The major issue Jeffreys addresses is the sterilisation people as one of the "practices of transgenderism", and she relates it to the practices of sterilisation of other 'unfit' bodies in the 20th century. The reason that I find this article worthy of comment (rather than a shrug and a "here we go again" roll of my eyes) is that some of what she says reflects the campaigns of many trans people around the world to get governments to remove genital surgery and sterilisation as requirements for a change of gender marker on our paperwork: [TRIGGERS]
It [sterilisation] was conceived as a practice of eugenics, to prevent the birth of ‘unfit’ people who would be a drain on the state’s resources and a social nuisance. These included those seen as mentally defective, criminals, sexual predators, homosexuals, prostituted women, gypsies and the chronically poor. The campaign led to the sterilization of tens, and probably hundreds of thousands of persons, mainly from the 1920s, when the practice was most widely taken up, through to the 1970s when it was abandoned. In Sweden, for instance, 63,000 persons were sterilized in this time period, 90% of them women. The medical campaigners represented a number of behaviours which formed the grounds for sterilization as biological, in precisely the same way that transgenderism is represented by the medical profession now. Tellingly, the vast majority of those on the left side of politics, and most feminists, supported the practice. It was considered universally just and the most reasonable way forward. There are few who think that now. Sterilization of the unfit is regarded with near universal opprobrium. This, I am quite sure, is the same fate that awaits the practice of transgenderism.

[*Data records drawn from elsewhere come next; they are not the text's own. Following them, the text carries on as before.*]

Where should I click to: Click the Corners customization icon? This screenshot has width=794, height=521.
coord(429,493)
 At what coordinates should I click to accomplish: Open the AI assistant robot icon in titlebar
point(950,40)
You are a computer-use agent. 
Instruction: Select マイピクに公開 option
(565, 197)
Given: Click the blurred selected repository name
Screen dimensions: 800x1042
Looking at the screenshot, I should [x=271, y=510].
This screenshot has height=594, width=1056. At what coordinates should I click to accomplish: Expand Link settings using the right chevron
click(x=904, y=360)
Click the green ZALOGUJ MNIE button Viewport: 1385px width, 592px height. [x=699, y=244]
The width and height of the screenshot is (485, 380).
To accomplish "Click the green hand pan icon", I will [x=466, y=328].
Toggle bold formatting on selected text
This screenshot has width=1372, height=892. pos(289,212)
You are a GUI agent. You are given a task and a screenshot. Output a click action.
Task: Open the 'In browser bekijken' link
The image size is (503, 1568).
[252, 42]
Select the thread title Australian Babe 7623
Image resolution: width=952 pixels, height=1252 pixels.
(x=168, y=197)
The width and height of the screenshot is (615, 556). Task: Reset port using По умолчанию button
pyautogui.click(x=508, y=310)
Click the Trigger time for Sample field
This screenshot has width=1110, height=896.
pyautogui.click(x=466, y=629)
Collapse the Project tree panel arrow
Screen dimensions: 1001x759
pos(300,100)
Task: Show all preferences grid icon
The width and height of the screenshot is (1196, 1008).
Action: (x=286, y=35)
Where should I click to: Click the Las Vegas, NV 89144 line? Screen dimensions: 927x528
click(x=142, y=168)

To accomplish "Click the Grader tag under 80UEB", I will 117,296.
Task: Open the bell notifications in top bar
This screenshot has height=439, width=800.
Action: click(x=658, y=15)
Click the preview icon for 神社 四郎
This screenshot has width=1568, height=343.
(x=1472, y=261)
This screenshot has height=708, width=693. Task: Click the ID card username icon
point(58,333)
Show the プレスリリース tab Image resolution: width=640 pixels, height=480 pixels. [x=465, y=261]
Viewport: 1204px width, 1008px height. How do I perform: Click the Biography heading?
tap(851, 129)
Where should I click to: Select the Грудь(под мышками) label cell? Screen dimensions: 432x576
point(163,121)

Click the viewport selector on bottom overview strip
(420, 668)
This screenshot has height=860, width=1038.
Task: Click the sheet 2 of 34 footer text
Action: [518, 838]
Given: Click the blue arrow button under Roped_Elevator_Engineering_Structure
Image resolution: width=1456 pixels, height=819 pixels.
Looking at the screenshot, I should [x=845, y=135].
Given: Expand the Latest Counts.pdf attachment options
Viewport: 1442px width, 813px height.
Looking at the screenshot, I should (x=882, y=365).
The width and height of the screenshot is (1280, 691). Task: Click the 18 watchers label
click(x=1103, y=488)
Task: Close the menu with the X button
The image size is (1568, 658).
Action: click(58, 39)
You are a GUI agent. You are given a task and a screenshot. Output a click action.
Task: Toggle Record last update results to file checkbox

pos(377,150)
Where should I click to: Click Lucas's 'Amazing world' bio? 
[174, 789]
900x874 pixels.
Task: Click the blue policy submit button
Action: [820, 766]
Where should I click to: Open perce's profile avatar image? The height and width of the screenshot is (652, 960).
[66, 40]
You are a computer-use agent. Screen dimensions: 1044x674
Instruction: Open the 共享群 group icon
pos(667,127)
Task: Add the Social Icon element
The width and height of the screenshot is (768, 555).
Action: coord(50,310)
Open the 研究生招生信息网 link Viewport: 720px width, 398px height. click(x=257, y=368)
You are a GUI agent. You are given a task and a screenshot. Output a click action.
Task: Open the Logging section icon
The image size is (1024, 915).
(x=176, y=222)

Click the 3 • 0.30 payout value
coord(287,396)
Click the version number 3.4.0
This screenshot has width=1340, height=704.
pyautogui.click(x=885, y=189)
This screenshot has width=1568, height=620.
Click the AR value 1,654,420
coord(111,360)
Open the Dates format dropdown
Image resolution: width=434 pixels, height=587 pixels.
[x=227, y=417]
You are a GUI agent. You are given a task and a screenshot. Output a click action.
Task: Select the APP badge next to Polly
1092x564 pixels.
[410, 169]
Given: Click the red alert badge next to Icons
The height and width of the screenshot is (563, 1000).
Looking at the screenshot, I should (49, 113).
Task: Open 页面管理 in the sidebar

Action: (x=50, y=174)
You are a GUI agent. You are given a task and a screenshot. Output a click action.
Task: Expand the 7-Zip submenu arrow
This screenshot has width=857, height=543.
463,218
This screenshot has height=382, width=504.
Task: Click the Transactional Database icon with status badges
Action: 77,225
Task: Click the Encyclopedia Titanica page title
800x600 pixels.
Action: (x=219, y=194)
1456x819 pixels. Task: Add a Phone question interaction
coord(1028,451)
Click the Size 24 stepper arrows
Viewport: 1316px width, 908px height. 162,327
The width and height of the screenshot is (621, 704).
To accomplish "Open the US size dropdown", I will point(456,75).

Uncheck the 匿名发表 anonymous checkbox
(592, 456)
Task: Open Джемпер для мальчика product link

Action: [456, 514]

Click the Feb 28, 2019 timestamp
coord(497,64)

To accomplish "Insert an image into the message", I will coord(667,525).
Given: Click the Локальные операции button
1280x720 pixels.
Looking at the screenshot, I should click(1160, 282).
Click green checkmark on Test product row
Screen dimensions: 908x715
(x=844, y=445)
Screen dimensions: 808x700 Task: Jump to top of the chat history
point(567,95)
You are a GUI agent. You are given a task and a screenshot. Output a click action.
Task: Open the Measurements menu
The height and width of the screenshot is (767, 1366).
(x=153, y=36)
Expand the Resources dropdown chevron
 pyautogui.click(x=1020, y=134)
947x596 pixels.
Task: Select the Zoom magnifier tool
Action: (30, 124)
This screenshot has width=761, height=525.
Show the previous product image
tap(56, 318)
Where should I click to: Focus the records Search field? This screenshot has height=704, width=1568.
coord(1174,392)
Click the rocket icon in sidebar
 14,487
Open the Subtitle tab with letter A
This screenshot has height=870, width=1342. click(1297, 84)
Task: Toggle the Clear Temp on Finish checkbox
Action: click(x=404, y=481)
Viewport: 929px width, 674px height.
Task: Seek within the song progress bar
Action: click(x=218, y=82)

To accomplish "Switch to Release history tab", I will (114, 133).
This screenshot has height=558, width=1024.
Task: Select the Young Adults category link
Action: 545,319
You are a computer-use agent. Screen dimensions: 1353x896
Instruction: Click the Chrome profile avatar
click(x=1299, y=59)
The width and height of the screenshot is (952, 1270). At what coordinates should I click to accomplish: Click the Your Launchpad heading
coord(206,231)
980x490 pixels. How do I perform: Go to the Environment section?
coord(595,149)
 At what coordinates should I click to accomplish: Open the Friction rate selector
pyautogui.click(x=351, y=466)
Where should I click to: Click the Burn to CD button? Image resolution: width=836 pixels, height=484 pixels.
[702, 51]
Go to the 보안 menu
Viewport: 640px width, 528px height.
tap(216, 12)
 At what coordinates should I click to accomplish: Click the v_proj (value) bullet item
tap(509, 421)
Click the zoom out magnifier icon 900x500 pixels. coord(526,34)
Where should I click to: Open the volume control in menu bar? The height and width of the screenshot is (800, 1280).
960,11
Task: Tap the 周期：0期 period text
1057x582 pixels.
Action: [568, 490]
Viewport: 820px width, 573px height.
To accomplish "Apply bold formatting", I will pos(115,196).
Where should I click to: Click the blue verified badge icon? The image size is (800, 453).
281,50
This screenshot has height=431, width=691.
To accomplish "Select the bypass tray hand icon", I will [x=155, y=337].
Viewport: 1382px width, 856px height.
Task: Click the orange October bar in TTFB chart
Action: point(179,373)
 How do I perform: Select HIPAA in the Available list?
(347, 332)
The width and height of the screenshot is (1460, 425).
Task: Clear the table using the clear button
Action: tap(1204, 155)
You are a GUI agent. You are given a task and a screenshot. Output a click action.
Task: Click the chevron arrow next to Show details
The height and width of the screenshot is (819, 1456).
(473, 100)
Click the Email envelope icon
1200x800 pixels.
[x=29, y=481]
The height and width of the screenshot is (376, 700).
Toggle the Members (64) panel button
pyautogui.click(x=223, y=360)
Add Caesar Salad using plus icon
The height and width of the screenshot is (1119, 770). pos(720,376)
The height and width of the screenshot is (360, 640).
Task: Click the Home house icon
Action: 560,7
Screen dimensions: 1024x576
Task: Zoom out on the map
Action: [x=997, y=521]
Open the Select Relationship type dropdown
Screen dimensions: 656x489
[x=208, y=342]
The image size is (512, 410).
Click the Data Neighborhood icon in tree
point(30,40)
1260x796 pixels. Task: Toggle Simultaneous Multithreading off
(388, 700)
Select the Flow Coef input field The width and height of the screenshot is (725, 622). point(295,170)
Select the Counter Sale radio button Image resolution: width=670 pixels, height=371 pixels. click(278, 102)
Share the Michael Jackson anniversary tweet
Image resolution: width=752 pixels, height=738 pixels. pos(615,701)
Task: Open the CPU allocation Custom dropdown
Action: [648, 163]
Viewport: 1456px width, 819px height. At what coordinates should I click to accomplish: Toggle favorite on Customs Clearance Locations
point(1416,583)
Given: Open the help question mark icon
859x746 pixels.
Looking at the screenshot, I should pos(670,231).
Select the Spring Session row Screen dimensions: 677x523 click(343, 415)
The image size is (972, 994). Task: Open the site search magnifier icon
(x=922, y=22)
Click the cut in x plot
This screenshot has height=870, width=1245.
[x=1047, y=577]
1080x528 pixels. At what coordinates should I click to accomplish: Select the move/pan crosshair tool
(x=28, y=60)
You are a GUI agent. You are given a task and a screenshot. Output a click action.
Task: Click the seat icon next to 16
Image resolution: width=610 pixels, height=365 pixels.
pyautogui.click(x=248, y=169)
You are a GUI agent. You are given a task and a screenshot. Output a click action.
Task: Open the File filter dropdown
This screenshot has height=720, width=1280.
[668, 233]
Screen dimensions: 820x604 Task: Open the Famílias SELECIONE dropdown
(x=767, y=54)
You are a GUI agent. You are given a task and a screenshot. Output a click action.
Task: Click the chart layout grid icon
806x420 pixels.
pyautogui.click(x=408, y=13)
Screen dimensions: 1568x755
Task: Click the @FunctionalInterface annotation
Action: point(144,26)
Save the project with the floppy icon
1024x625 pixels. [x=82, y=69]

When I read this I thought, you know, this is remarkable. This is exactly what trans people are saying: we shouldn't be forced to undergo compulsory sterilisation in order for the state to recognise our gender. We shouldn't be considered 'unfit' for (biological) parenthood. Our bodies and genetic material shouldn't be considered 'unfit' for the gene pool. I thought, "Maybe I should comment and ask Jeffreys, the blogger and the commenters to join our campaigns to remove compulsory surgery and sterilisation as a requirement for ID document change".
But then I thought, LOLLLLL NO! There is so much wrongtown in the post and the comments, and I don't have the energy. Yuck, yuck, yuck.
If you want to help, consider contrbuting to this Australian campaign.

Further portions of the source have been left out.